# [Task requirements]
Print the data below exactly, but only the lines from the one containing "Løsgjorte skuldre på tre uger (170, 423)" down to the one containing "Vigtigt før massøren kommer. (173, 567)", inclusive.

(Pixel coordinate grounding data)
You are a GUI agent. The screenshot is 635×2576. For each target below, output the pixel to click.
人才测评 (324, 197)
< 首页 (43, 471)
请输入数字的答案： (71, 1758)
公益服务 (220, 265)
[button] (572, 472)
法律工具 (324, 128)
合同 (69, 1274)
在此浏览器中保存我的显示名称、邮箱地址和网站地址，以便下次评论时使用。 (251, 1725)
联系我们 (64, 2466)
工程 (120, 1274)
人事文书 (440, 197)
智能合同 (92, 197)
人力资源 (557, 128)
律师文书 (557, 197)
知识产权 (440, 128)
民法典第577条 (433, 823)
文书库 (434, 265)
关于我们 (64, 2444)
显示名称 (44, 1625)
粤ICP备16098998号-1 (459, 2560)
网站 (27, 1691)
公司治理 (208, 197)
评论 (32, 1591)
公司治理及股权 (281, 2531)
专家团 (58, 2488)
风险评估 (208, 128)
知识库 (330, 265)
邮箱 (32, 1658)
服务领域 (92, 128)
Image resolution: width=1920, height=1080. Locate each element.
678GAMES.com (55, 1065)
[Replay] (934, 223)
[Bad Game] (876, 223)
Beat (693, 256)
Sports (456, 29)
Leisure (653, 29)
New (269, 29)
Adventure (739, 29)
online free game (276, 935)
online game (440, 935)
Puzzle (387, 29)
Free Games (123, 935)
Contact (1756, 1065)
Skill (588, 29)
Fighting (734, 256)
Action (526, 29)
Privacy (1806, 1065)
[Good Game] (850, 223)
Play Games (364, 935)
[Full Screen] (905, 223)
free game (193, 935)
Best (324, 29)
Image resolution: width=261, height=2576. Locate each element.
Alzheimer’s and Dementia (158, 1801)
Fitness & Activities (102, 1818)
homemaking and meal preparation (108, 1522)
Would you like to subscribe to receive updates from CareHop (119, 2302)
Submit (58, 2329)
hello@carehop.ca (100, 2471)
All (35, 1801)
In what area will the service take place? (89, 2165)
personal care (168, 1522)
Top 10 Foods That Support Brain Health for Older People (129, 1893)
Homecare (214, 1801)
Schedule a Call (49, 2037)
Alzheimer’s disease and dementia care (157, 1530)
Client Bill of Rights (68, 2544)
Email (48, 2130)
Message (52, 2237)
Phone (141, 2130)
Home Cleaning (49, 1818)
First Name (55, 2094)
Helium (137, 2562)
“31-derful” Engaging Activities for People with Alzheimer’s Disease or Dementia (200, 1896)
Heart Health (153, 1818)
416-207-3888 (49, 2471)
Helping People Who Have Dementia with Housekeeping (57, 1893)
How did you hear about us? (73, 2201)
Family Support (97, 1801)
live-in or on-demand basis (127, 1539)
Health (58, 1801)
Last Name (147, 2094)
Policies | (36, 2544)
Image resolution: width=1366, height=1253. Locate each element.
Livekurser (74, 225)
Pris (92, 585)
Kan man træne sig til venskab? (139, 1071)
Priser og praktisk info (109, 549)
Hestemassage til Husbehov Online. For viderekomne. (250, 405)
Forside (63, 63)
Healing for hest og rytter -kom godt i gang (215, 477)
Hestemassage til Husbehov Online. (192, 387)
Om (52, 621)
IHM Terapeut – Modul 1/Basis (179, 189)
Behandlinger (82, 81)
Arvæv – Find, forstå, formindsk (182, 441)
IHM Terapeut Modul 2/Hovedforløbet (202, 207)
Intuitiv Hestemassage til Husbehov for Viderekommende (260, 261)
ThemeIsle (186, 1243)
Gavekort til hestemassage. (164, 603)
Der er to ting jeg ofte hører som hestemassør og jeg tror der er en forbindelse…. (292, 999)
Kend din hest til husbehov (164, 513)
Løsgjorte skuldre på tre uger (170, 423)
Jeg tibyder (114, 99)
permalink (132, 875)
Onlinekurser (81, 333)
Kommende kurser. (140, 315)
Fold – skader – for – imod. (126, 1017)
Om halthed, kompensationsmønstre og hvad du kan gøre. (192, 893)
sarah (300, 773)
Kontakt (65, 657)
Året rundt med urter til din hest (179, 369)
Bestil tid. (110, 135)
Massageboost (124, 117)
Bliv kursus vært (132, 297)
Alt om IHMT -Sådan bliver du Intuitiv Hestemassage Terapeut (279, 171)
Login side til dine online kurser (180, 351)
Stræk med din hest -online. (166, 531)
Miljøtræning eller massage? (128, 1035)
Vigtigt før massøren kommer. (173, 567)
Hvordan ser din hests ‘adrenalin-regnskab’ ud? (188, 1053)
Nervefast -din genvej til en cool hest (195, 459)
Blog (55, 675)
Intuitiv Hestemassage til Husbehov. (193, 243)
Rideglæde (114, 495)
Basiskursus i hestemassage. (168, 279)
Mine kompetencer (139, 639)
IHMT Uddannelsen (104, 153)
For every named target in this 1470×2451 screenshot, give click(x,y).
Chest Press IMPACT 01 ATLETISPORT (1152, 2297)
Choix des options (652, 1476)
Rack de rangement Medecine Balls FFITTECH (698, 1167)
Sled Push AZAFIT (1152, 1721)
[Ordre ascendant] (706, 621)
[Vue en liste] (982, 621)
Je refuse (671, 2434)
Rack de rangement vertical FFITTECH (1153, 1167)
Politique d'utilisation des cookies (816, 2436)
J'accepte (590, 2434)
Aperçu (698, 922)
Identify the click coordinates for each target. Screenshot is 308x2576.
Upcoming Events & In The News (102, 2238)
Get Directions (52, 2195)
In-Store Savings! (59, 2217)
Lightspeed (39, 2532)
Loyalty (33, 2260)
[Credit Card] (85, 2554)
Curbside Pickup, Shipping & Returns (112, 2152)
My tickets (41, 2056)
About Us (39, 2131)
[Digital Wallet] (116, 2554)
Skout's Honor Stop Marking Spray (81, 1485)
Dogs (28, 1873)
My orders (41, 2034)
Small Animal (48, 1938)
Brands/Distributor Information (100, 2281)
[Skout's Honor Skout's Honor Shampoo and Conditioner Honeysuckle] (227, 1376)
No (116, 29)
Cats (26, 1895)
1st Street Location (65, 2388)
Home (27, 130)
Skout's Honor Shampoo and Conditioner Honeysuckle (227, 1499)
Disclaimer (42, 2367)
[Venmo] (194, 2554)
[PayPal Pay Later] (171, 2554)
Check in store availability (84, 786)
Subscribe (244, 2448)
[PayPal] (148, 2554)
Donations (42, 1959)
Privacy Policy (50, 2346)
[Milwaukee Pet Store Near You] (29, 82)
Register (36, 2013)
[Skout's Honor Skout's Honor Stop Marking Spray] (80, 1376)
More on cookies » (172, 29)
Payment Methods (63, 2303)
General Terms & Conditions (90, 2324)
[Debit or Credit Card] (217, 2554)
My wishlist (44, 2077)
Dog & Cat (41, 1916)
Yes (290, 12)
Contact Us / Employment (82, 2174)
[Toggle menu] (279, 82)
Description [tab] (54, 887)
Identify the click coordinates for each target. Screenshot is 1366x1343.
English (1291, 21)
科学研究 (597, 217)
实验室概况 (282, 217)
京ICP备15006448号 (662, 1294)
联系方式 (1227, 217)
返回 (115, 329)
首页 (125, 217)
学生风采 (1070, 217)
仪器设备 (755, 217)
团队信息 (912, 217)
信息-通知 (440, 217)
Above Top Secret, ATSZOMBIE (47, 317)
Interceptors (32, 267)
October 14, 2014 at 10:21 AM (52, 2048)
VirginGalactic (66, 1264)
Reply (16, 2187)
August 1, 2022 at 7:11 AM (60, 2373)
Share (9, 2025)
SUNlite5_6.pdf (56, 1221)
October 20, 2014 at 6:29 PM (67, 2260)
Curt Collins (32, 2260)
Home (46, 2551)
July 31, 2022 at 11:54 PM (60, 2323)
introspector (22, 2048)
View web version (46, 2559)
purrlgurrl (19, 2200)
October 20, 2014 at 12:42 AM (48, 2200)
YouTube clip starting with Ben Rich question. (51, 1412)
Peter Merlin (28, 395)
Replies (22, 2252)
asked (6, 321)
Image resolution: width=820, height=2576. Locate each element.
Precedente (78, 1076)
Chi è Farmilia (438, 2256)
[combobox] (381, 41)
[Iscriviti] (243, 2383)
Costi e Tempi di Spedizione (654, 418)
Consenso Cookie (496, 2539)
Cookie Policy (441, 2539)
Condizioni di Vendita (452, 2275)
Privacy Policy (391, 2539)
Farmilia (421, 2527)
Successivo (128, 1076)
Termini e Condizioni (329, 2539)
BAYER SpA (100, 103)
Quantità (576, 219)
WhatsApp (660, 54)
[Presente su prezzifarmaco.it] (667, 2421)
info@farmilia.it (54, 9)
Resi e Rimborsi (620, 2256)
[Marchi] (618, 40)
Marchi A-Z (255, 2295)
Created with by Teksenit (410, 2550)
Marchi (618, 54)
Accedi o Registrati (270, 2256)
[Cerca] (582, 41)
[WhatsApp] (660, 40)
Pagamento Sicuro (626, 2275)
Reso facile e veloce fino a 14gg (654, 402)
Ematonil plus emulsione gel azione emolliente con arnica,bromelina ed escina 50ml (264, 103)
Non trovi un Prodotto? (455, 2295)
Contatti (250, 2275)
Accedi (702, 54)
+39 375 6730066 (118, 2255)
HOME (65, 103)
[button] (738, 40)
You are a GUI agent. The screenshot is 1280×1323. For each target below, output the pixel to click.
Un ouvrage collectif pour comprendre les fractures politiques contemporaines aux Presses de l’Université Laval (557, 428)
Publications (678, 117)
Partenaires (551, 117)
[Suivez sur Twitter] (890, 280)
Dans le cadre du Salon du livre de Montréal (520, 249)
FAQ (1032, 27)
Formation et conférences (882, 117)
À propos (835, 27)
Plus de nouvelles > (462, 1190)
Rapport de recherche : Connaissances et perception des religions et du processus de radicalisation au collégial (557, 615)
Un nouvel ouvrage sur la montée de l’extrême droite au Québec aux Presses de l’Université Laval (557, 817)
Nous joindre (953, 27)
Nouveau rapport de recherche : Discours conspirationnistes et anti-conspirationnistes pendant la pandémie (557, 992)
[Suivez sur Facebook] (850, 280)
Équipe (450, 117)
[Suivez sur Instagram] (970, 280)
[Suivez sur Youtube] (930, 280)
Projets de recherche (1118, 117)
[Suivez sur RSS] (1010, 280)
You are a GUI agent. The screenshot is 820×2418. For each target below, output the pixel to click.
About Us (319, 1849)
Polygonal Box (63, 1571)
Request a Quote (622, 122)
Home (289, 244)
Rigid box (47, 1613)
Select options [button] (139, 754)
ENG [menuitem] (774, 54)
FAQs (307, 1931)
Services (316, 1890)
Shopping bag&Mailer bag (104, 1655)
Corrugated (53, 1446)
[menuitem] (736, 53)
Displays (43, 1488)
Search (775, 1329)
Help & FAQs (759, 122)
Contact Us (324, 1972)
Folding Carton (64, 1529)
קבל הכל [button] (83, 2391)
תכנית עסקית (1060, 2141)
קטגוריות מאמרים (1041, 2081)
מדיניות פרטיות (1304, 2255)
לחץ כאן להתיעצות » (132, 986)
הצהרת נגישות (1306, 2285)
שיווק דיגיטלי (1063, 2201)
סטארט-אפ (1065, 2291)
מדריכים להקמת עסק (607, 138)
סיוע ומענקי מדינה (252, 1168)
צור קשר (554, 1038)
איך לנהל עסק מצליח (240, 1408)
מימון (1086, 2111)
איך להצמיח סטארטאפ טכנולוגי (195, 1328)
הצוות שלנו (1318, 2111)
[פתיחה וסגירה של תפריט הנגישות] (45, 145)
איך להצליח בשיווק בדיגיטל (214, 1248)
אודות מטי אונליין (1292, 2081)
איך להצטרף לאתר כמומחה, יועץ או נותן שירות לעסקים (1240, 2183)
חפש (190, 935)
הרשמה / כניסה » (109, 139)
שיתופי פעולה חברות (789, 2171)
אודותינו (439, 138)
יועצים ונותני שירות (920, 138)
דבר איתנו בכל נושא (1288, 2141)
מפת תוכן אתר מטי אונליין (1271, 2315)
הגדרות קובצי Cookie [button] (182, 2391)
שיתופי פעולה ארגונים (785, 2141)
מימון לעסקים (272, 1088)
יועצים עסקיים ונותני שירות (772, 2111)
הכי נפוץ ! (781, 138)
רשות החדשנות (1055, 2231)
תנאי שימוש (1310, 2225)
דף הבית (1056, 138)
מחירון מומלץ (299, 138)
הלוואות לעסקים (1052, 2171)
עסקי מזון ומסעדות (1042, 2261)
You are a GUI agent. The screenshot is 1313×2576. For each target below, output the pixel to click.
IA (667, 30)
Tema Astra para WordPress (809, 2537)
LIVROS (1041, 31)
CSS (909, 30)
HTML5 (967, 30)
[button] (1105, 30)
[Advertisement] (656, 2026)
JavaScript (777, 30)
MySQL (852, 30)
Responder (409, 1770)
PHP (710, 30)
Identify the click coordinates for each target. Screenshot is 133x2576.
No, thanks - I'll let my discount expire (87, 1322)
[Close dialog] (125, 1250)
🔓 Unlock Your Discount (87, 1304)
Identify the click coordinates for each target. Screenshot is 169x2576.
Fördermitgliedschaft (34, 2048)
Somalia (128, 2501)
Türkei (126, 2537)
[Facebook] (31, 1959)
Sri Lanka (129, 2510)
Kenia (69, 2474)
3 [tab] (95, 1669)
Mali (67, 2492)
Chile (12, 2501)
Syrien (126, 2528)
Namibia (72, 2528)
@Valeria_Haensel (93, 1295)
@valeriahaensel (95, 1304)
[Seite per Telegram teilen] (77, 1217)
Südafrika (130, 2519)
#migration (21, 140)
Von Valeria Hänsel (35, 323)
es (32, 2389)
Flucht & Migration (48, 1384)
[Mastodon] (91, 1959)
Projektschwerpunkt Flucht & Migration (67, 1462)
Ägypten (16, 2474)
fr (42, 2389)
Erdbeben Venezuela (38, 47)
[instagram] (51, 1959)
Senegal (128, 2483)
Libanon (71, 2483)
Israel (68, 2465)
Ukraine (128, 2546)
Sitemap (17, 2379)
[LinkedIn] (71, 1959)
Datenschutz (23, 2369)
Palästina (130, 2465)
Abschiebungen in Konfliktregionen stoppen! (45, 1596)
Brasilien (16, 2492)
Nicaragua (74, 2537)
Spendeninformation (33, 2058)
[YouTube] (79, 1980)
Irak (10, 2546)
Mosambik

# [Answer to this problem]
Løsgjorte skuldre på tre uger (170, 423)
Jeg tibyder (114, 99)
permalink (132, 875)
Onlinekurser (81, 333)
Kommende kurser. (140, 315)
Fold – skader – for – imod. (126, 1017)
Om halthed, kompensationsmønstre og hvad du kan gøre. (192, 893)
sarah (300, 773)
Kontakt (65, 657)
Året rundt med urter til din hest (179, 369)
Bestil tid. (110, 135)
Massageboost (124, 117)
Bliv kursus vært (132, 297)
Alt om IHMT -Sådan bliver du Intuitiv Hestemassage Terapeut (279, 171)
Login side til dine online kurser (180, 351)
Stræk med din hest -online. (166, 531)
Miljøtræning eller massage? (128, 1035)
Vigtigt før massøren kommer. (173, 567)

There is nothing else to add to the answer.